Have you ever noticed that a lot of great sports movies have a training montage? That describes the work Christian and Joe are going through as Big and Little Brothers.
Have you ever noticed that a lot of great sports movies have a training montage? Athletes race down busy urban streets, dodging cars and pedestrians while a heavy bass beat carries them through the masses. The training montage has become such a sports movie gimmick that it has been used to move the plot along in pretty much every sports film ever made. Without it, we wouldn’t all feel the urge to run upstairs every time “Eye of the Tiger” comes on.
For Little Brother Christian, this “you can achieve anything” feeling has come to fruition through his practice of Karate. Christian started taking Karate classes earlier this year at Glovers Martial Arts Academy in Hendersonville. His Big Brother Joe enrolled him in the hopes that it would be a way for Christian to be active, healthy, and to boost his confidence. Christian has really flourished in his classes and has already moved to a yellow belt. Joe has remarked that Christian’s confidence has grown substantially through his involvement.
There is a myth that in the early days of martial arts practice that there were only two colors a student’s belt could be – white or black. According to the myth, new martial arts fighters were given fresh clean belts when they first started. Over the years the belt darkens because of the student’s hard work mastering their technique, and eventually it turns black. Not widely known, the myth underscores the the generally accepted belief that it takes hard work to earn – or learn – anything worthwhile.
In our program, there are a lot of learning curves for Bigs and Littles. The kids we serve seldom come to us with, using the Karate metaphor, a clean, crisp, white belt.
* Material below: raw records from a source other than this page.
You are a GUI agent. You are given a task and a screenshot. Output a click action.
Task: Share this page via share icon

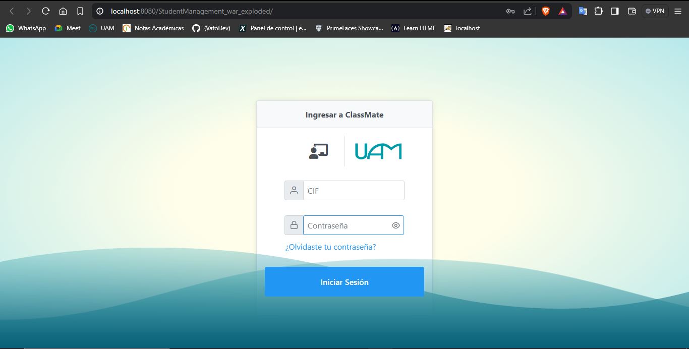[528, 11]
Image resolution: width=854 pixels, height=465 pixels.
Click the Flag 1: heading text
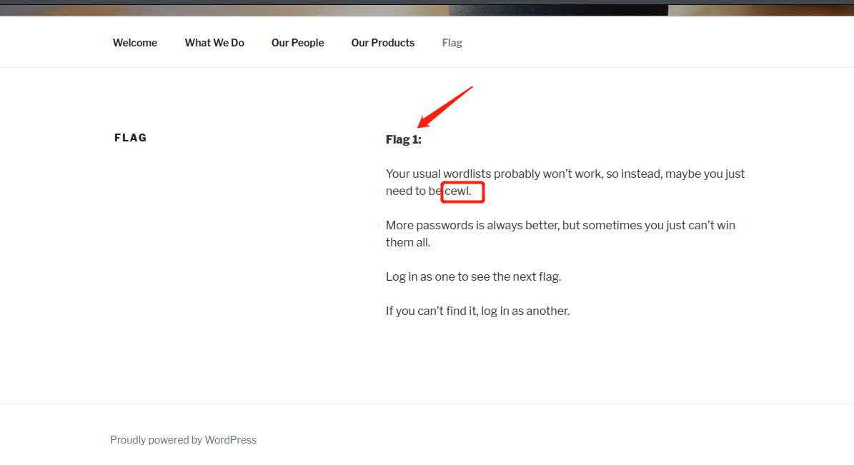tap(403, 139)
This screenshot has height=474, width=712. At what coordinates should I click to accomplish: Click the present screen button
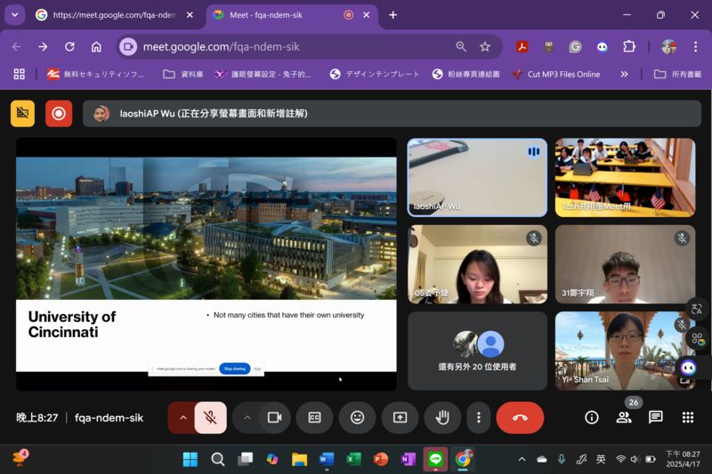point(400,417)
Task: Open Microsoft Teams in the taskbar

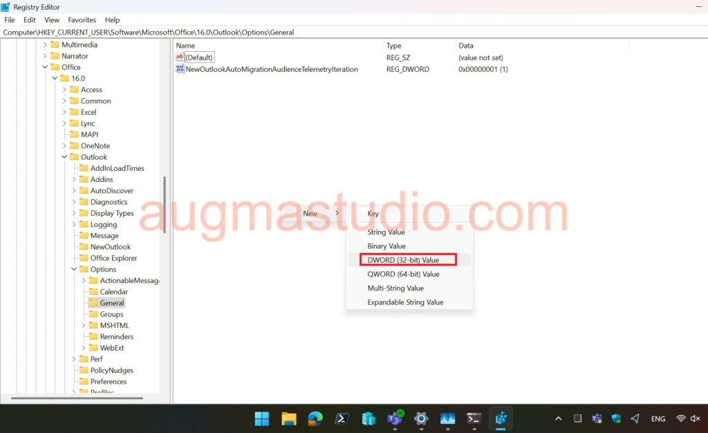Action: point(395,418)
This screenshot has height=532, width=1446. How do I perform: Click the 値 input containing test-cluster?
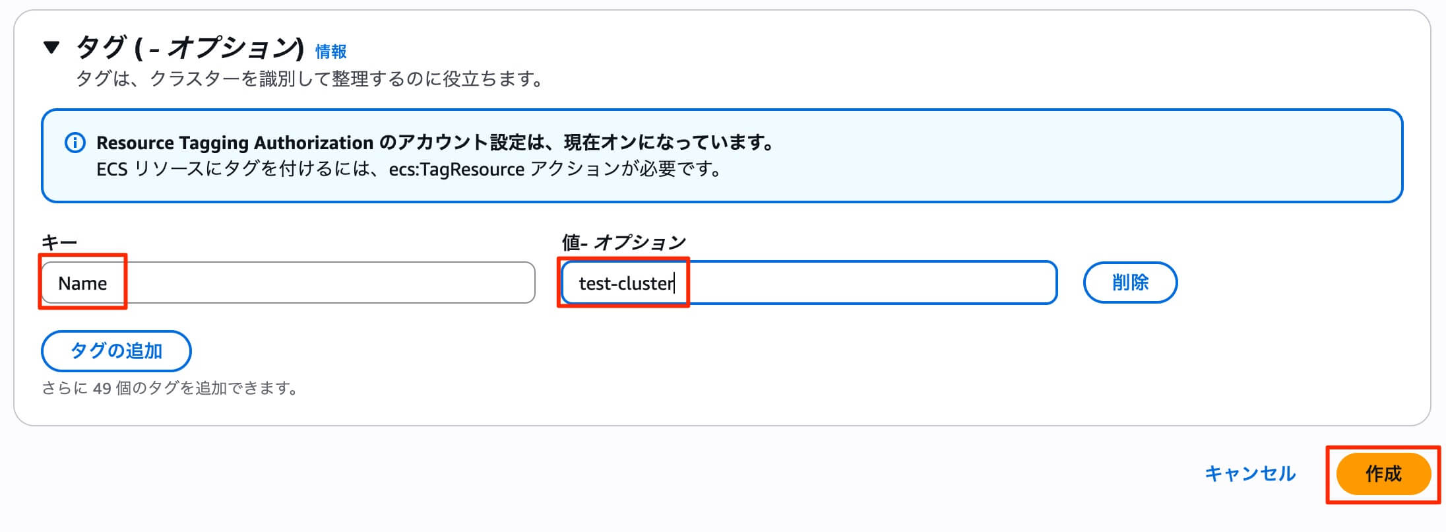pos(809,283)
For many of them, hard work or hard living is not something that is new. In our experience, it is the volunteers who come with the white belt. They are new to mentoring, just entering the match, so to speak – walking onto the mat for the first time, crisp, clean, and new. Through their match, as the relationship builds, they begin to master the sometimes-difficult-but-always-rewarding lesson of being a Big. Slowly their belt darkens.
Big Brother Joe is a great example. When he was first matched with Christian, he noticed that Christian was not very active and lacked exposure to activities that would boost his self-esteem and help him interact with others. Instead of staying on the sidelines and allowing Christian to face these struggles alone, Joe stepped onto the mat. He helped find an activity that sparked Christian’s interest and enrolled him in Karate.
That is what being a Big Brother or Big Sister is all about. It is a willingness to help a child in need find what makes them happy, and help them pursue it. In our program, we ask our Littles to name their hopes and dreams. But youth enrolled in Big Brothers Big Sisters know that merely having a dream does not make it come true. These kids face poverty, hunger, violence, and chaotic homes. Their hopes and dreams might be to finish high school, or to find a good job. Those are solid dreams, but we know the kids have the potential to aspire to even more. They may just need a little help getting there. And it takes work to achieve those dreams.
Defending a child’s potential is what we do. When we match a Big and Little, the responsibility of that child’s success is shared among us. The agency, parent, volunteer, and child are all a part of the journey to achieve each Littles’ hopes and dreams. While we are not giving out physical white belts to our Bigs, we do hope they work toward their Little’s potential. We hope that they strive to ignite the potential of their Little Brother or Sister.
While there might not be any music in the background, the work is similar to the famous sports movie montage. Here is the place where both Big and Little can say, “I mean business.”
While Christian is still working hard to get to his black belt in Karate, Joe continues to work at his black belt as a Big Brother. Both of them are training hard.